**TASK BRIEF**
Lay out the lines below as a numbered list, from the first line through the line that contains "The width and height of the screenshot is (1680, 1044). Describe", both included. Leave out any blank lines.

**INPUT RECORDS**
----------

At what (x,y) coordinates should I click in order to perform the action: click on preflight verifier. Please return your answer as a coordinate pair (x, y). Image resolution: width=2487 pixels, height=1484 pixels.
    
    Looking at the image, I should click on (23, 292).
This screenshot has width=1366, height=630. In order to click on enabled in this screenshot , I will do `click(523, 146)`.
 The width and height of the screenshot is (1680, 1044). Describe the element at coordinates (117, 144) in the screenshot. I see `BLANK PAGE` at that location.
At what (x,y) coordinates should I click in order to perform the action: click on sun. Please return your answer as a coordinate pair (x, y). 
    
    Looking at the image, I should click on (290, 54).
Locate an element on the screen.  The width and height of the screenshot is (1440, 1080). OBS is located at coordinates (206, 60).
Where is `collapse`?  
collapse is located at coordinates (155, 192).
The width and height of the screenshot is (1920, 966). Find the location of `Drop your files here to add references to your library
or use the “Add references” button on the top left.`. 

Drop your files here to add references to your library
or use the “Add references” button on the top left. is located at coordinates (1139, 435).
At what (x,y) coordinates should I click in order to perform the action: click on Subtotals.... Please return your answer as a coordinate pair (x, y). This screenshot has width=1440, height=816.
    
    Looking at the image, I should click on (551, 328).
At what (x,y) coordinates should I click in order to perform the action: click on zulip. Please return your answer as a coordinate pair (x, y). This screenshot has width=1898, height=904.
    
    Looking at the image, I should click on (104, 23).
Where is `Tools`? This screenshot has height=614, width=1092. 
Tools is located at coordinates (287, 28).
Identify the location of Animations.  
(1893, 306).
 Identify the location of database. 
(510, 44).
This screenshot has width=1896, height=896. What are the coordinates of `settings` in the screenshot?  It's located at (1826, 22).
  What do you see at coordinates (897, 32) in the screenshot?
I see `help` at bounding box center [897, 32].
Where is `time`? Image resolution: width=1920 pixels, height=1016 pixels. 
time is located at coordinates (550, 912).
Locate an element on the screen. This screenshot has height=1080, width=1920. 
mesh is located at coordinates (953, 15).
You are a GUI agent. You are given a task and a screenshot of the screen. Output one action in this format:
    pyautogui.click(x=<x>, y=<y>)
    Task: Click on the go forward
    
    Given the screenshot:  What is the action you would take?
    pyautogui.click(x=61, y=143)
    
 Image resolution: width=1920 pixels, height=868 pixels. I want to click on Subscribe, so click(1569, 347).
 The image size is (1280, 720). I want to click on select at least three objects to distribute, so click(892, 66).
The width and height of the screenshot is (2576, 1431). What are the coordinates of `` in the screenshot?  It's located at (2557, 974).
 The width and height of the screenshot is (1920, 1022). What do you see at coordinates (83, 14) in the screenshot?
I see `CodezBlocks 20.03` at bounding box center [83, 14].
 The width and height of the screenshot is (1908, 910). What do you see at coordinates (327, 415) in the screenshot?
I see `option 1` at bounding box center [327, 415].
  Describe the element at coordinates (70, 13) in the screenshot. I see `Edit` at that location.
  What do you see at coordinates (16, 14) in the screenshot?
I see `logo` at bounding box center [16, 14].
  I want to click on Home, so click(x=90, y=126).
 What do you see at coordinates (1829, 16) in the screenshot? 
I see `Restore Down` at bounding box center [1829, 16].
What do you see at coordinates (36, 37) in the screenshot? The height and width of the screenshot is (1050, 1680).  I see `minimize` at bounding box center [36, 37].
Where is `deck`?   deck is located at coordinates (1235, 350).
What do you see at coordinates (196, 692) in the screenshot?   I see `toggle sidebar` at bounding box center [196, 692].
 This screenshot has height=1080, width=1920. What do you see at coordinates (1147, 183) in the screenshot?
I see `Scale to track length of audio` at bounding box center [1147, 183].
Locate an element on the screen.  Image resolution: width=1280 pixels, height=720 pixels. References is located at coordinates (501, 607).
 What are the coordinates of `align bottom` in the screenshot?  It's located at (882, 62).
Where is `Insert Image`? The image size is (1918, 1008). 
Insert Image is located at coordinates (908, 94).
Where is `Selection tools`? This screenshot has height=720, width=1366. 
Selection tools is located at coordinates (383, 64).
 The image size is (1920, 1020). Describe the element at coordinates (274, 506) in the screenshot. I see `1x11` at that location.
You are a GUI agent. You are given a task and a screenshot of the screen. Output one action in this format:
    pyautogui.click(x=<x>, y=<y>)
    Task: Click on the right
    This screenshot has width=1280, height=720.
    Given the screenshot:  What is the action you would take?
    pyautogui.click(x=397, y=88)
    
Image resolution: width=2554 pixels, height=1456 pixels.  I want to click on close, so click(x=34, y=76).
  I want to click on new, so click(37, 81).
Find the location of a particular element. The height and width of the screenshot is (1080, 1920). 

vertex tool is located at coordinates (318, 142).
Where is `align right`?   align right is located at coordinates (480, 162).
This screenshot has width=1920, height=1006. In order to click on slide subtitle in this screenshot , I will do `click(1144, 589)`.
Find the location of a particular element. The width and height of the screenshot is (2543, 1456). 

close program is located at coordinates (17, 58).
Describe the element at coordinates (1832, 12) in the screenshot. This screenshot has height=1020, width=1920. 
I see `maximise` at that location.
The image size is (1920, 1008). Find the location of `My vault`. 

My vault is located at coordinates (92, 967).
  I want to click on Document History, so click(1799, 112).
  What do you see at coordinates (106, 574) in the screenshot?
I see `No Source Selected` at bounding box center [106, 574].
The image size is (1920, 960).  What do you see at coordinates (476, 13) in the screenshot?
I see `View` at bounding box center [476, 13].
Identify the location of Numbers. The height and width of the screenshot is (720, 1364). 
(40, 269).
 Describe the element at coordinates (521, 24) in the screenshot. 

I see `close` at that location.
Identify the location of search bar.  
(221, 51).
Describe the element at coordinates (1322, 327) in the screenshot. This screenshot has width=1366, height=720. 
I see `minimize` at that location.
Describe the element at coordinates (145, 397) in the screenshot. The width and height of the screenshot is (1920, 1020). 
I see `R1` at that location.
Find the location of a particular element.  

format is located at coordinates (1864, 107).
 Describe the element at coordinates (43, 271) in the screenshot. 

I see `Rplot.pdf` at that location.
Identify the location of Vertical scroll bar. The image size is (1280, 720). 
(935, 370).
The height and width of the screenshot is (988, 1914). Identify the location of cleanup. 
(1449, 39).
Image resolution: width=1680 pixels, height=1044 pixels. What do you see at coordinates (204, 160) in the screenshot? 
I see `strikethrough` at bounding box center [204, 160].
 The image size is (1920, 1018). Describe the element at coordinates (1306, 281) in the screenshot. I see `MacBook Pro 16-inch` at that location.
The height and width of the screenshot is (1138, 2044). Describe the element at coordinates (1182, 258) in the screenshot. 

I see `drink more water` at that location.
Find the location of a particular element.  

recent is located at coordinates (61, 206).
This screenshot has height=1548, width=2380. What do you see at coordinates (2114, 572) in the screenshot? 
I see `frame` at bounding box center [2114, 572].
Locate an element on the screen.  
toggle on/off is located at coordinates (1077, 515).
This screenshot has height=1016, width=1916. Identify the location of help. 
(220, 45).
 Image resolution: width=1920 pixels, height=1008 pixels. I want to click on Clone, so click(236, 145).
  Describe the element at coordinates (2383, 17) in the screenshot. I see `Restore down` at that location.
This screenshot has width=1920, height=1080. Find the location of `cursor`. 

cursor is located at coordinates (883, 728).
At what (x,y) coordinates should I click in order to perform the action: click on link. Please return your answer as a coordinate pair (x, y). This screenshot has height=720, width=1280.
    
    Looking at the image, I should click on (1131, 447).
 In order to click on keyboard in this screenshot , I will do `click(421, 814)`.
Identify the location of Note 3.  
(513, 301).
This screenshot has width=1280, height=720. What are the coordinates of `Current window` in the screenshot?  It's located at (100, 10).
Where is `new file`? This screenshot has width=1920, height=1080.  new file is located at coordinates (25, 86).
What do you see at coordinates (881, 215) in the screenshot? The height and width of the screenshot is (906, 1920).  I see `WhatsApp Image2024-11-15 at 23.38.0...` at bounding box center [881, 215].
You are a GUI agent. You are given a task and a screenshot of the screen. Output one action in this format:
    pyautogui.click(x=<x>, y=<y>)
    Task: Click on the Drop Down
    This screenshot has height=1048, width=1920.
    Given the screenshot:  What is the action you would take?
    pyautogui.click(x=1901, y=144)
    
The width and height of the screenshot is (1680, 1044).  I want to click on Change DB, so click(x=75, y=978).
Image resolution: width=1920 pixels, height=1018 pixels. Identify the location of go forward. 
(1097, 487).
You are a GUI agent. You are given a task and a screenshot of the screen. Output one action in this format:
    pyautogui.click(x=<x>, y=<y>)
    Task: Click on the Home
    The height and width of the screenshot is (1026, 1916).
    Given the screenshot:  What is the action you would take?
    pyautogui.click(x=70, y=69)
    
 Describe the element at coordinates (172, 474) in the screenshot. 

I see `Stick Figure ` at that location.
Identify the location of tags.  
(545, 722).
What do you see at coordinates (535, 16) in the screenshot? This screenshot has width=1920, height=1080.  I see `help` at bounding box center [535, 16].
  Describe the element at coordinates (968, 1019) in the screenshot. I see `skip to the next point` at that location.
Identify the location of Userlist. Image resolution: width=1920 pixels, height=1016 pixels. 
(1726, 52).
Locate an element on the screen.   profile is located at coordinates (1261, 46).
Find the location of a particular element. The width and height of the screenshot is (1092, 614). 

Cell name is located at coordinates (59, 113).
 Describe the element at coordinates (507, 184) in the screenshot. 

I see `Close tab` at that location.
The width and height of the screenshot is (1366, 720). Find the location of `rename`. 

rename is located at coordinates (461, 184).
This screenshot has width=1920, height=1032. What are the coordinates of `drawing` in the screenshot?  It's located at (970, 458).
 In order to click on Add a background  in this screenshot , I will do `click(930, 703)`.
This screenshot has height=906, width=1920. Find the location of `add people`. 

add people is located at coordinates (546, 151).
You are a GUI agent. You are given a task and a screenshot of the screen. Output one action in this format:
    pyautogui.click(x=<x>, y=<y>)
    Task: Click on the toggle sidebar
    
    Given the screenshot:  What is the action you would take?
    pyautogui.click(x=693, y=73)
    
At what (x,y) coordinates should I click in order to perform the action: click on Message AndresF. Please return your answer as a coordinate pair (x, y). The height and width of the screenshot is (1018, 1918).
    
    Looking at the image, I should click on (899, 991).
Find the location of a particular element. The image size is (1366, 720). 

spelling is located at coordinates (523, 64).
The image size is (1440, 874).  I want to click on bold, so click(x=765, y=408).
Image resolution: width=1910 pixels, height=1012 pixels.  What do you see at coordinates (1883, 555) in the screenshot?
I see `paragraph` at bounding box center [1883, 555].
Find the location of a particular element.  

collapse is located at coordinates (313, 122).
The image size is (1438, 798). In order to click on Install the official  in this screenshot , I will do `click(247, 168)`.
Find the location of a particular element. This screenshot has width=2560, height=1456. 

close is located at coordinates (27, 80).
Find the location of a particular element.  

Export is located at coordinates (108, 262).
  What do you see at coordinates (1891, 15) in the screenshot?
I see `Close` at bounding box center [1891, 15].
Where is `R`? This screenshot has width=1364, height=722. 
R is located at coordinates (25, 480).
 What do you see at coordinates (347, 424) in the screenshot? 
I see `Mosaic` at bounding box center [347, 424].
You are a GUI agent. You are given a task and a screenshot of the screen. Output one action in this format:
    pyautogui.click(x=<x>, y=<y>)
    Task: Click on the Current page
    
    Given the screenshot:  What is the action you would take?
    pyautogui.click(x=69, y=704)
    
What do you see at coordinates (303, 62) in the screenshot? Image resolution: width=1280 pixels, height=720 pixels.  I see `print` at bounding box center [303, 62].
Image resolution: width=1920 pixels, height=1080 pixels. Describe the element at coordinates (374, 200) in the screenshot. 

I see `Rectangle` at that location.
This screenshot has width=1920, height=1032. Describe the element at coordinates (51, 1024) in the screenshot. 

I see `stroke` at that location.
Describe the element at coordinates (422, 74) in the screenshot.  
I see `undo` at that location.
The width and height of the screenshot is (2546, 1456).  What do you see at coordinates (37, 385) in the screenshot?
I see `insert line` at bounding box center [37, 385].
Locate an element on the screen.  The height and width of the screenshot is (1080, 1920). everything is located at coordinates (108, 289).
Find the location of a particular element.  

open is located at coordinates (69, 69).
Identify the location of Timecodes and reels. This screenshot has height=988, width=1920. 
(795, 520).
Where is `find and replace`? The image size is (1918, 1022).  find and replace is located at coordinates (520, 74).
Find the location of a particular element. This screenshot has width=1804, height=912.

----------

**WRITTEN ANSWER**
1. At what (x,y) coordinates should I click in order to perform the action: click on preflight verifier. Please return your answer as a coordinate pair (x, y). Image resolution: width=2487 pixels, height=1484 pixels.
2.     Looking at the image, I should click on (23, 292).
3. This screenshot has width=1366, height=630. In order to click on enabled in this screenshot , I will do `click(523, 146)`.
4.  The width and height of the screenshot is (1680, 1044). Describe the element at coordinates (117, 144) in the screenshot. I see `BLANK PAGE` at that location.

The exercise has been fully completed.